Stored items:
================

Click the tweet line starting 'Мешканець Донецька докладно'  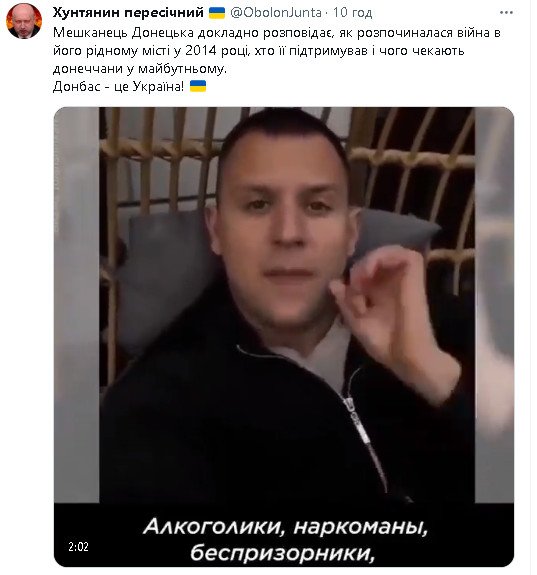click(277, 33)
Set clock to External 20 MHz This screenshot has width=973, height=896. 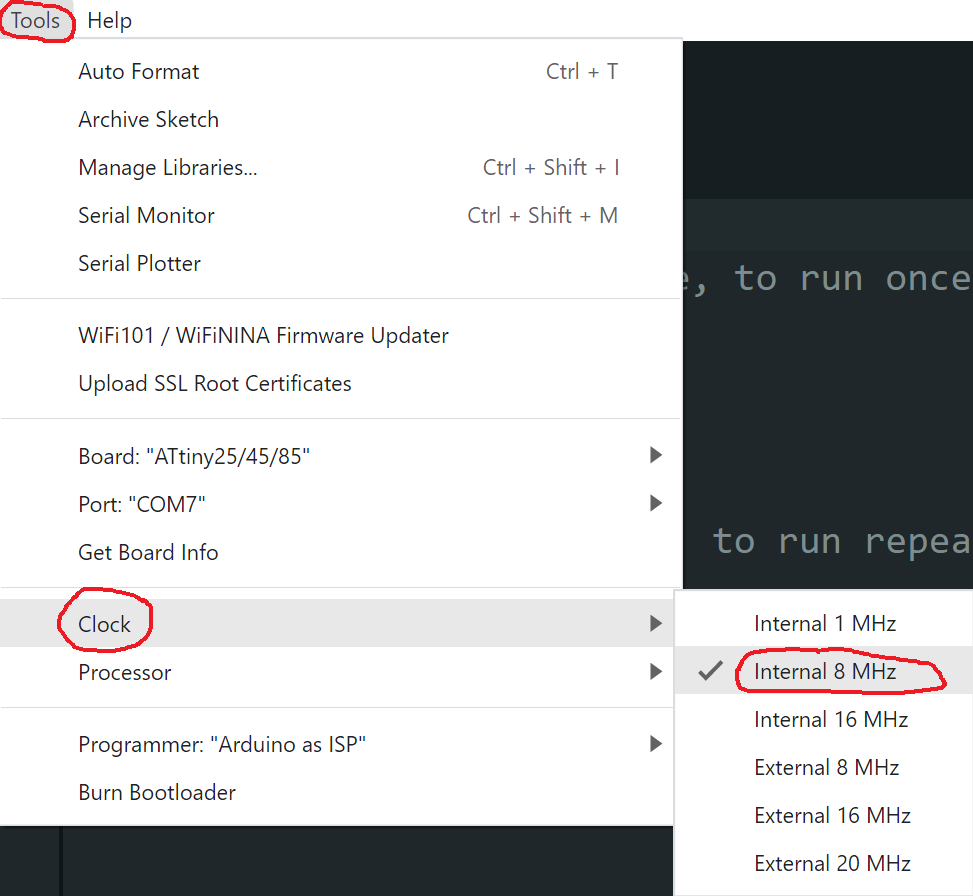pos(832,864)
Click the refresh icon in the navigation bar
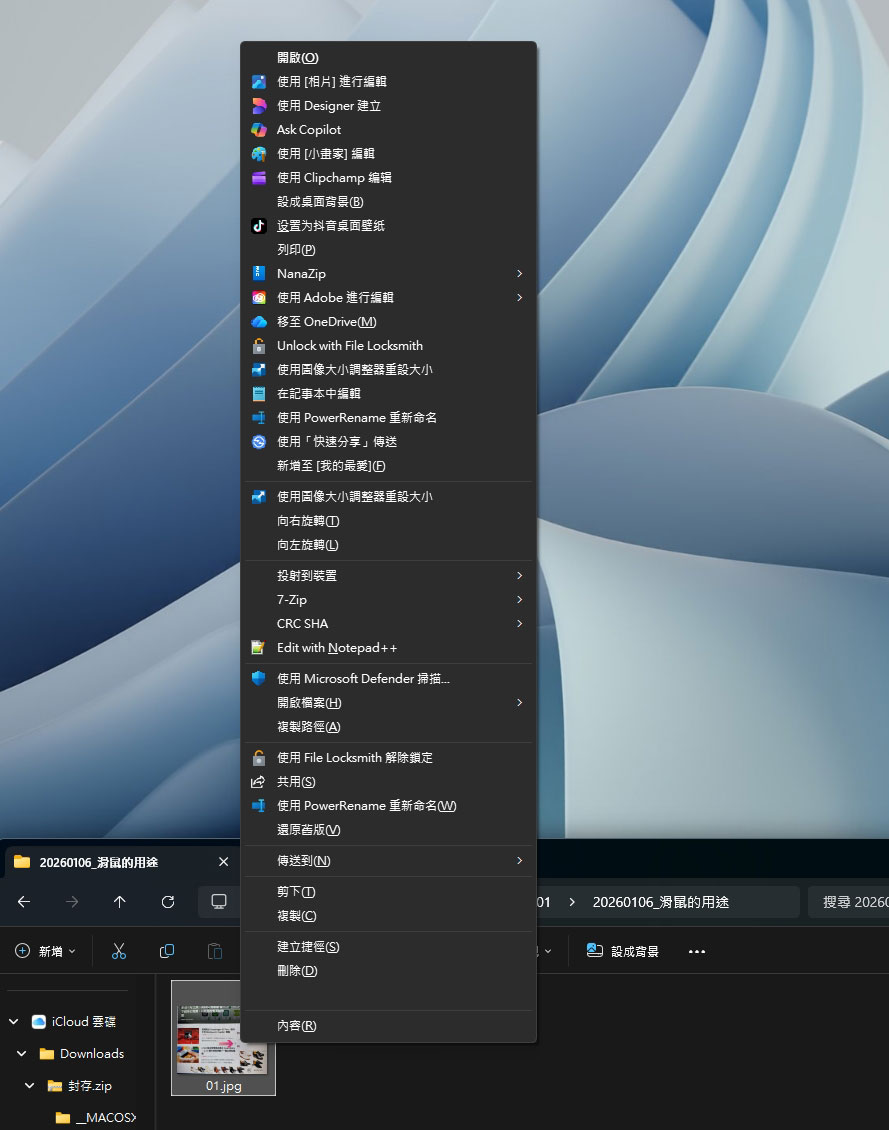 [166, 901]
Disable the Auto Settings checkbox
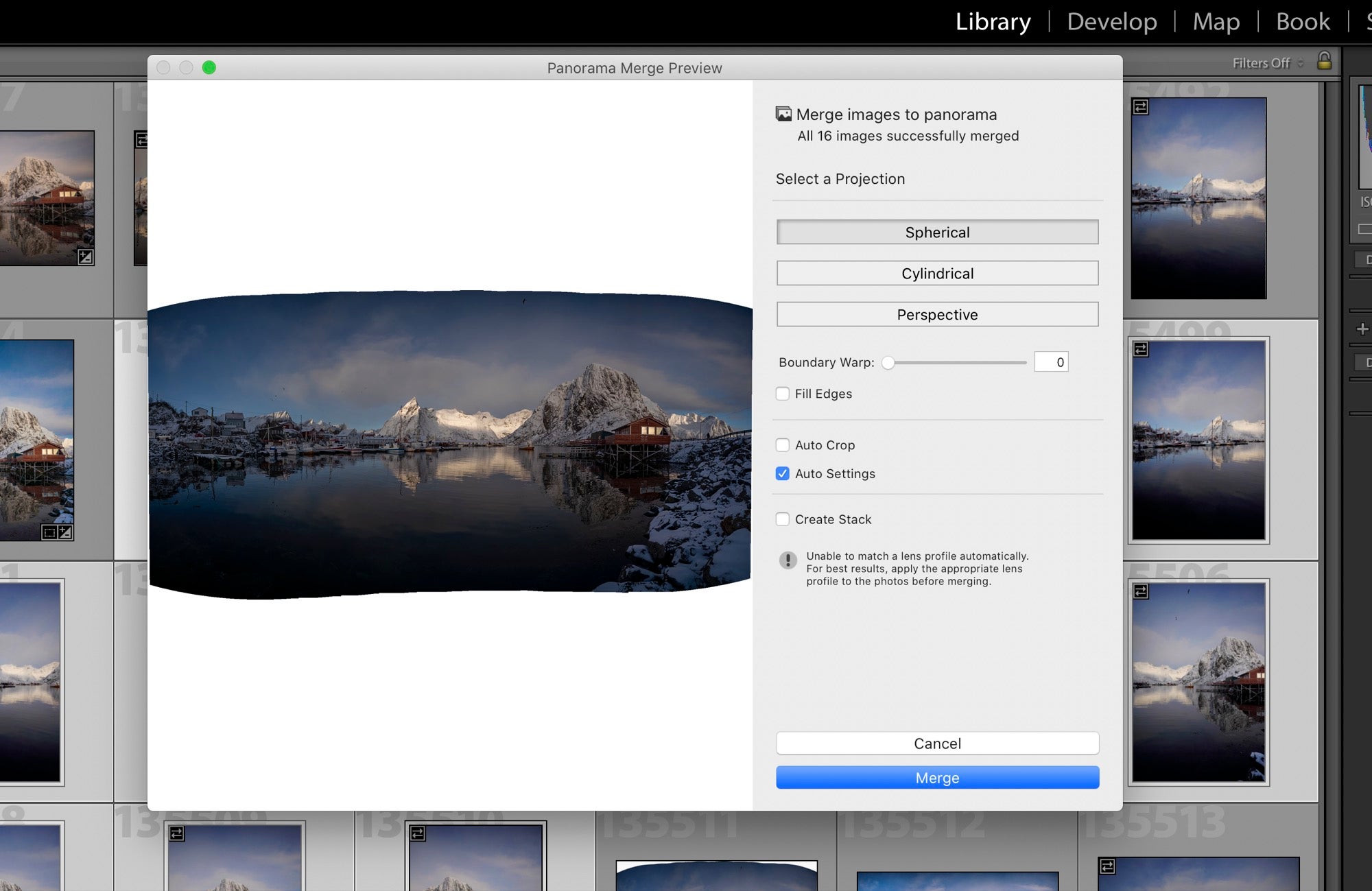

================

> Your assignment
Leaving out the pictures, restate word for word the lines above from the one containing "Click the refresh icon in the navigation bar" through the end of the records, both ends included.

> Exercise result
Click the refresh icon in the navigation bar
 [166, 901]
Disable the Auto Settings checkbox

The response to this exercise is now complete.